Future-proofing Nov 23, 2021

At any business where software is built, strategic decision-makers need to have a basic competence with technology and understand the principles of software development. This knowledge and understanding must be used by all decision-makers as they take an active role in software planning and development, not just those who write the software.

Despite how important this approach is, many companies that develop software for internal use are accustomed to separating “INFORMATION TECHNOLOGY” and “THE BUSINESS”, to the detriment of the company.

Dissolving these barriers and helping everyone actively participate in the development process can be the single biggest competitive advantage most companies have available to them. Producing value with software is hard, so being one of the rare companies that can do it will put you way ahead.

Leveling up, from communication to engagement

At companies where developers, system administrators, and their leaders are siloed from the rest of the company, various roles are put in place to assist in communication between these siloes. The titles for these roles differ from company to company, but you will recognize them as product managers, product owners, business analysts, project managers, etc.

While there can be some value in those roles, they often aren’t implemented effectively. When a project manager is responsible for a project being completed on time and under budget, they need to have the authority to make sure it happens. If a business analyst is responsible for software having the right features, they must be in a position to sufficiently influence what is being built. When leaders delegate responsibility to project managers and business analysts who don’t have the authority to execute, it hints at organizational problems that lead to inferior results.

Leadership across all departments and up to the highest levels of the company must be engaged in the delivery of effective, valuable software. If a company produces software expecting to bring value to different departments, the leaders of those departments must share responsibility for that value being delivered. They must be engaged during the planning and building processes; when value is delivered they share the credit, and when the software misses they share the blame.

For a company to build effective software, the finance department must be having conversations about the financial state of the company with software development leadership present. In a team setting that includes leadership from the software development team, operations must be discussing their key metrics and the challenges with achieving them. The software development team must be discussing their roadmap and communicating about upcoming releases with the entire company leadership. Any other departments must be similarly involved.

Here is where engagement comes in: when the finance team is talking about the financial state of the company everybody else needs to be tuned in, actively listening and considering what is being said. The software development team isn’t made up of finance experts, but the more they know about what is happening financially at the company the better they will be able to direct the software in a way that supports the finance team, even if that support is indirect. The finance team probably has never written a line of code, but as the software team talks through the roadmap the finance team will have context for important contributions to the discussion.

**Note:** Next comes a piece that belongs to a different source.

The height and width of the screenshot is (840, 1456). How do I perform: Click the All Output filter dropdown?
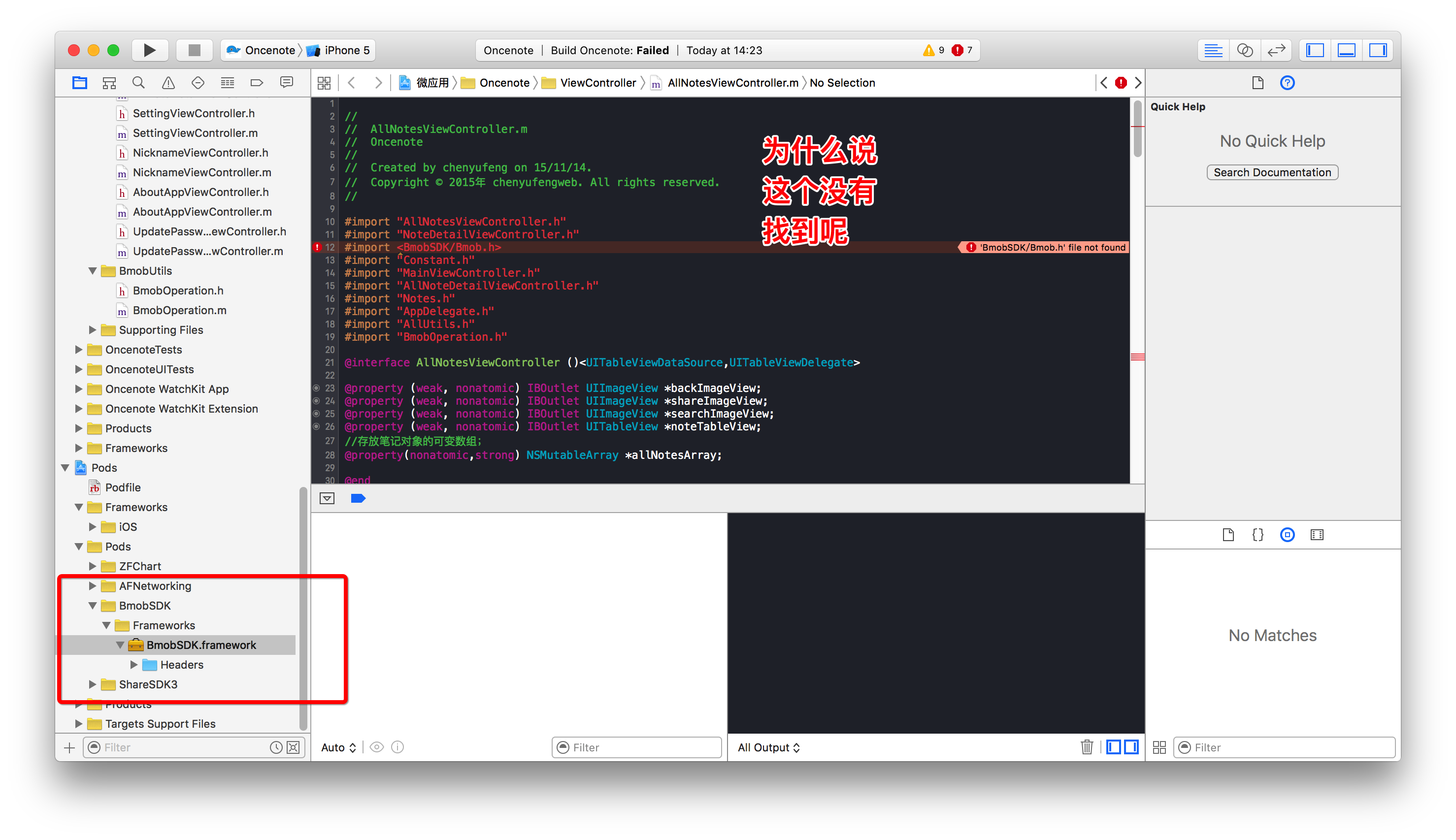click(768, 747)
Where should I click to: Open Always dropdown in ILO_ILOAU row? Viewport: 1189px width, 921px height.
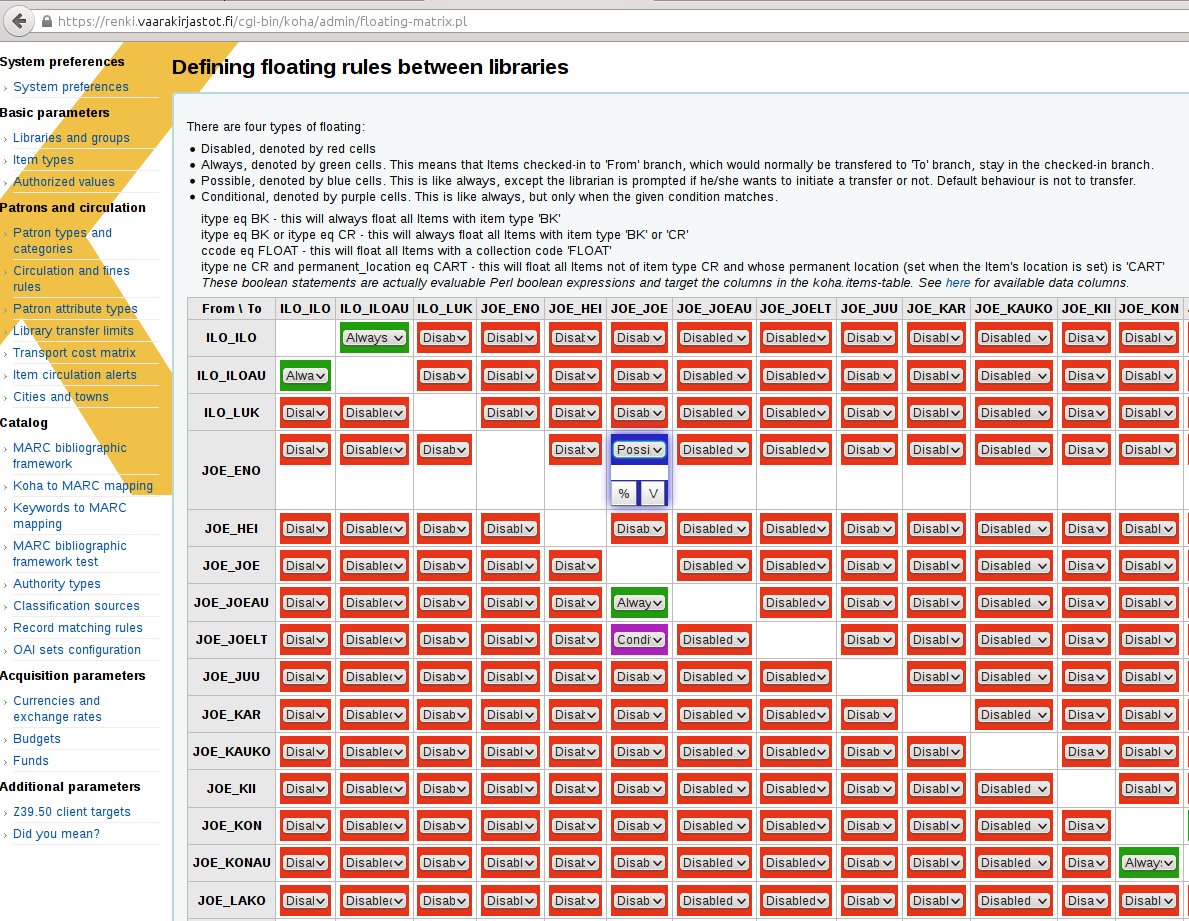(305, 376)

If an operations team isn’t ready to execute on the opportunities the sales team is bringing in, it won’t be a surprise to anyone when those opportunities go poorly. Nobody questions the need to have sales and operations aligned, but communication and effort around software development often receives less focus.

Everyone must work together to ensure that software is providing value, or at best there will be a lot of wasted time and effort building the wrong thing. At worst, opportunities and customers can be lost and a company fades to irrelevance while competitors execute.

Aligning capability, responsibility, and authority

In my experience, a misalignment between capability, responsibility, and authority is the single biggest cultural failing that leads to poor outcomes in software development. This misalignment certainly isn’t unique to software-producing departments and organizations, but problems seem more common here.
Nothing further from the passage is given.